My cat Chester has been winking at us for the past few days. I thought it was adorable and assumed he was trying to be adorable, so we laughed every time he did it. But then someone told us that cats don’t have eyelids and can’t close their eyes.
When we went to check our furry friend’s eyes, nothing seemed to be wrong with them. His pupils were wide open, and there were no signs of irritation or redness. It’s very unusual to have them closed on one side.
So, I was confused about Why is my cat winking at me. And finally, I found some reasons why your cat might wink. Would you like to know? Let’s go!
Why Is My Cat Winking At Me?
The mystery surrounding this phenomenon is not only that cats can’t close their eyes with eyes that open outwards. They can’t even do so with eyes that open inwards. Here are some of the reasons why cats wink at me:
Just Like Blinking, It’s About Communication
A cat’s eyes are generally open and have a transparent membrane, or ‘tear film,’ covering the surface. This helps to protect the eyes.
When a cat blinks, this reflex action helps spread tears over the front surface of the eye. The blinking stops when the eyelids entirely cover their surface, preventing it from drying.
Cats sometimes produce tears when they are anxious, and if you notice your cat’s eyes watering, you may notice that he blinks less. This happens because tears contain chemicals called endorphins which help to reduce stress in cats and make them feel calm.
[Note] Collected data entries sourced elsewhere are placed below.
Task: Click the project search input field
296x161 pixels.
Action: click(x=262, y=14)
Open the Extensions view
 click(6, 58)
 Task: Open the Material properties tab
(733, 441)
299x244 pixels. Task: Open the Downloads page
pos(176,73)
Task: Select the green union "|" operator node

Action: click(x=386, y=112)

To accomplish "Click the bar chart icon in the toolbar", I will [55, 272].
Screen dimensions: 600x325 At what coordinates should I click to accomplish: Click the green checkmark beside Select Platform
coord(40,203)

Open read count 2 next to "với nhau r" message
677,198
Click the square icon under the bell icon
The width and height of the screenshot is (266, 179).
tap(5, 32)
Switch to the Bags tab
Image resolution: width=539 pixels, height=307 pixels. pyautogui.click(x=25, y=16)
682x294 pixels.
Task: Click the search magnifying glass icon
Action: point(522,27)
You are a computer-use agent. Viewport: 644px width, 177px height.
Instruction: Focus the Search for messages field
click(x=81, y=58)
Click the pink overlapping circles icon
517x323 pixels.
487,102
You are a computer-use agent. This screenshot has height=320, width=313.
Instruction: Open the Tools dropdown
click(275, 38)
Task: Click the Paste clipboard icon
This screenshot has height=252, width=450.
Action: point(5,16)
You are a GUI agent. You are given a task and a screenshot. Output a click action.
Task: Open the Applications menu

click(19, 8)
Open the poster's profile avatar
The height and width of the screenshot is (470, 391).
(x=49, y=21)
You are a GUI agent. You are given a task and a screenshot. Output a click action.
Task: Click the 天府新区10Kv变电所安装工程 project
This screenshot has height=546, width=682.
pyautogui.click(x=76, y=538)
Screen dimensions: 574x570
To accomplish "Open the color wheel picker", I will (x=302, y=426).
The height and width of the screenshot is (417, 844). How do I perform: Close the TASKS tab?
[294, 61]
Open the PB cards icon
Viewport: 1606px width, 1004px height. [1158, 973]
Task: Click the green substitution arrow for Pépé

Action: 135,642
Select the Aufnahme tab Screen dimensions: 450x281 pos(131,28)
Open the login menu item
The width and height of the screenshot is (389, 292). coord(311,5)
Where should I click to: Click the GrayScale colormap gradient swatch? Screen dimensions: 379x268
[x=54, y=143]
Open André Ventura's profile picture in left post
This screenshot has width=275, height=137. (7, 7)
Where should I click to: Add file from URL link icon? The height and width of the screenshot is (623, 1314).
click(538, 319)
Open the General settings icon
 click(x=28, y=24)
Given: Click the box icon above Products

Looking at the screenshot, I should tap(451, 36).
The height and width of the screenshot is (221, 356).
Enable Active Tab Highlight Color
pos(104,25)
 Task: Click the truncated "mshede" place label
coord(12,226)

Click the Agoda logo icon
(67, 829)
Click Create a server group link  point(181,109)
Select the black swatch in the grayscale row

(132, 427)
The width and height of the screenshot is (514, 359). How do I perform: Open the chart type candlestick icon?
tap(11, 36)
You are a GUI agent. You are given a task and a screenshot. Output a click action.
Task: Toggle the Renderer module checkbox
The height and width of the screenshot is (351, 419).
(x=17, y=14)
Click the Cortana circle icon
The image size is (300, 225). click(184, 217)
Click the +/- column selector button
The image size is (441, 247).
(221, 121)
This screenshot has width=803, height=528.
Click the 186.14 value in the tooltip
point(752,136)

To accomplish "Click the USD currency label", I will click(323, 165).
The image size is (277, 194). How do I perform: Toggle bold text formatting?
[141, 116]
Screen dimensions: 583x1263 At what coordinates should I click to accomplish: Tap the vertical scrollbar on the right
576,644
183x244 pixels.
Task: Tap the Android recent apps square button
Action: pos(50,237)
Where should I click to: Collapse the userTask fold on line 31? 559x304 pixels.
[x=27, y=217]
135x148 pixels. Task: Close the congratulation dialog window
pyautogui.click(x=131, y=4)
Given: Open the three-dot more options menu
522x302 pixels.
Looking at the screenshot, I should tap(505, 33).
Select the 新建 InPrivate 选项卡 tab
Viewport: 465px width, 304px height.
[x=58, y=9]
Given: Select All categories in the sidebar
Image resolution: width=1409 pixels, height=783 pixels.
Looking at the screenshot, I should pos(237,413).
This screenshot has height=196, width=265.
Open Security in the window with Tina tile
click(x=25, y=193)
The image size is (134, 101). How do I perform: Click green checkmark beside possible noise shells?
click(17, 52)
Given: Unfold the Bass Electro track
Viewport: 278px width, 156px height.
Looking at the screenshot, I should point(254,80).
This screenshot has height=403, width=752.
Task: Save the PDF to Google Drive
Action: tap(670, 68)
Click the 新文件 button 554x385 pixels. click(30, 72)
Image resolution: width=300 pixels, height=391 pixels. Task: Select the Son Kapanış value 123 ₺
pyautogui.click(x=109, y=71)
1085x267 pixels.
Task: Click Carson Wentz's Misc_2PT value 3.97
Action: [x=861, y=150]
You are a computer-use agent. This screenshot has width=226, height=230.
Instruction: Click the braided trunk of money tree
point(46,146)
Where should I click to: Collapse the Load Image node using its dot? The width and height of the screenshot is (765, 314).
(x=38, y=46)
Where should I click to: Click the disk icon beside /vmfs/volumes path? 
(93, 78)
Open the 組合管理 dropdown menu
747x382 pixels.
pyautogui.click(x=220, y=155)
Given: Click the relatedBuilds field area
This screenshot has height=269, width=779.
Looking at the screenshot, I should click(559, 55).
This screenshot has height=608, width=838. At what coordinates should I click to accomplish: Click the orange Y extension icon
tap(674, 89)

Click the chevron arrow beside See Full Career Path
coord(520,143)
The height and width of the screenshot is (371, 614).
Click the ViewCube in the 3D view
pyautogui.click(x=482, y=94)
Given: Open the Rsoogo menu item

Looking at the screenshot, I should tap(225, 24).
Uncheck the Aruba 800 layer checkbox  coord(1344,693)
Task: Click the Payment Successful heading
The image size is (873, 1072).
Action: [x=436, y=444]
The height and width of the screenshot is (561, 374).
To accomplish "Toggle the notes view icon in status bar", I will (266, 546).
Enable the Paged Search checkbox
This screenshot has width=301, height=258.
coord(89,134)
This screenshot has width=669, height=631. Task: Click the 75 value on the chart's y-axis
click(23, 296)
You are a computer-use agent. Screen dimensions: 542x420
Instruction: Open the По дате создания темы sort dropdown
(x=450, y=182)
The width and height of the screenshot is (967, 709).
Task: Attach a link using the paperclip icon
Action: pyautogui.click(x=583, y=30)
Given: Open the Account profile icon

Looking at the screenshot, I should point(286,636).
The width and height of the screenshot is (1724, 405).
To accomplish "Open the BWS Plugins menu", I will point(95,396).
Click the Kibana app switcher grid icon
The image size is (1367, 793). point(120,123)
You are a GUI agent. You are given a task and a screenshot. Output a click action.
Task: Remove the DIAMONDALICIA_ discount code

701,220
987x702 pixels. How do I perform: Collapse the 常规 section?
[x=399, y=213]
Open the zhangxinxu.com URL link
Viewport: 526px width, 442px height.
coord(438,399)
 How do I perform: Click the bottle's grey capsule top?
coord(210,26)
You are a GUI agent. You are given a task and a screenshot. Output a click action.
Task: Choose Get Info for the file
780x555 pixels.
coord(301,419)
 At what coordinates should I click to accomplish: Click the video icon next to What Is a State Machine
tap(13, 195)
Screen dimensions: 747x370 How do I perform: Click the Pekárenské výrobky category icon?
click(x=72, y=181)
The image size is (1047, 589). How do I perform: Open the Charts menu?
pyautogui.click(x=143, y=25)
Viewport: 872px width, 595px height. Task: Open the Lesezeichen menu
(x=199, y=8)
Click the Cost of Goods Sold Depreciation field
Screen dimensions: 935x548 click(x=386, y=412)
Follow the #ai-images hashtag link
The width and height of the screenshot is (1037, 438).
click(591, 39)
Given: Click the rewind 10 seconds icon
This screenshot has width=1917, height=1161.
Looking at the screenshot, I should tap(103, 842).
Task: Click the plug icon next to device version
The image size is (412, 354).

Your Cat Is Tired and Sleepy
It is usual for cats to have their eyes closed most of the time. It is because they are nocturnal creatures that hunt at night. During the day, your cat will rest and sleep, which is reflected in his behavior by having his eyes closed.
If you wake up one morning and notice that your cat’s eyes are open, there is nothing to worry about – it could just be that he’s tired and needs a nap!
He’s Stressed or Anxious. If your cat has been winking at you recently, it may be because he feels stressed or anxious about something.
Oculolinctus is a behavioral syndrome that isn’t common among domestic cats, but it does happen. In this syndrome, your cat will lick its owner’s or another companion’s eyelids. The cause of the behavior hasn’t been determined, though it’s likely caused by stress and anxiety due to challenges in the home environment.
Cats with oculolinctus will also exhibit signs of stress and anxiety, such as misusing the litter box or chewing excessively. As with any behavior problem, if there is one thing you should do first is to make sure you’re giving your cat enough mental stimulation.
They Have Something Stuck In Their Eye
If you notice that your cat’s eyelids are unusually closed and he seems distressed, there may be something in his eye. Try to find out if there are any small particles or things stuck in his eye using a warm, damp cloth. Then, take him to the nearest veterinarian as soon as possible.
He’s Very Ill
If your cat’s eyes are very red and painful, it could signify a severe eye problem. Take him to the nearest vet as soon as possible so he can be diagnosed and treated. If you notice that one eye looks more closed than the other, this could mean something wrong with his optic nerve.
They May Have a Conjunctivitis Problem Cats with conjunctivitis have eye problems. If your cat has any discharge around his eyes, take him to the vet for treatment. He may need antibiotics, or steroid drops to help clear up a conjunctivitis infection.
The cat’s opaque inner layer prevents this from happening and protects the cornea from scratches. This condition is an inflammation of the brain and spinal cord, which causes the eyes to be retracted and unable to open completely. Some cats may develop their eyelids spontaneously, but others will require treatment from a veterinarian.
It Could Be Allergies
Your cat may have a stitch or an infection. If your cat’s eyes are typically closed, he is trying to open them. But you notice that they are not moving or something obstructs them. It might be due to an infection.
If your pet has a clump of hair or an object in one of his eyes, you will need to take him straight to the vet for further testing. It could be a severe condition such as an eye infection or a conjunctival cyst.
It’s An Eye Condition
Cats have reflective surfaces, or corneas, on the front surface of their eye. It allows them to see clearly in bright light and detect small movements. When an eyelid opens and closes, it may contact the cornea, causing scratching or damage. It is impeding its ability to detect movement.
You may read: Why Do Cats Pant in the Car?
What is The Solution to This Problem?
Since blinking isn’t a medical issue, you should be able to address these using behavioral techniques. For example, you might start playing with your cat during the day so that they’re more likely to be tired when they go to sleep.
There’s a condition called oculolinctus that causes cats to lick or suck on the eyelids of their owner. It’s not actually clear whether this is caused by grooming activities or stress and anxiety, but it might be worth talking to your vet about if you haven’t already done so.
It is best to take your cat to your local vet as soon as possible for diagnosis and treatment. Hypermetropia is an inherited condition that causes cats’ eyes to be abnormally large and rounder than average.
I always wonder, “Why is my cat winking at me?” Now I have explained the answer. He’s trying to protect his eyes from something you do not like. At least your cat is not doing it just for fun. So, what do you think? Is your cat winking at you? Tell us all about it in the comment section. Take care!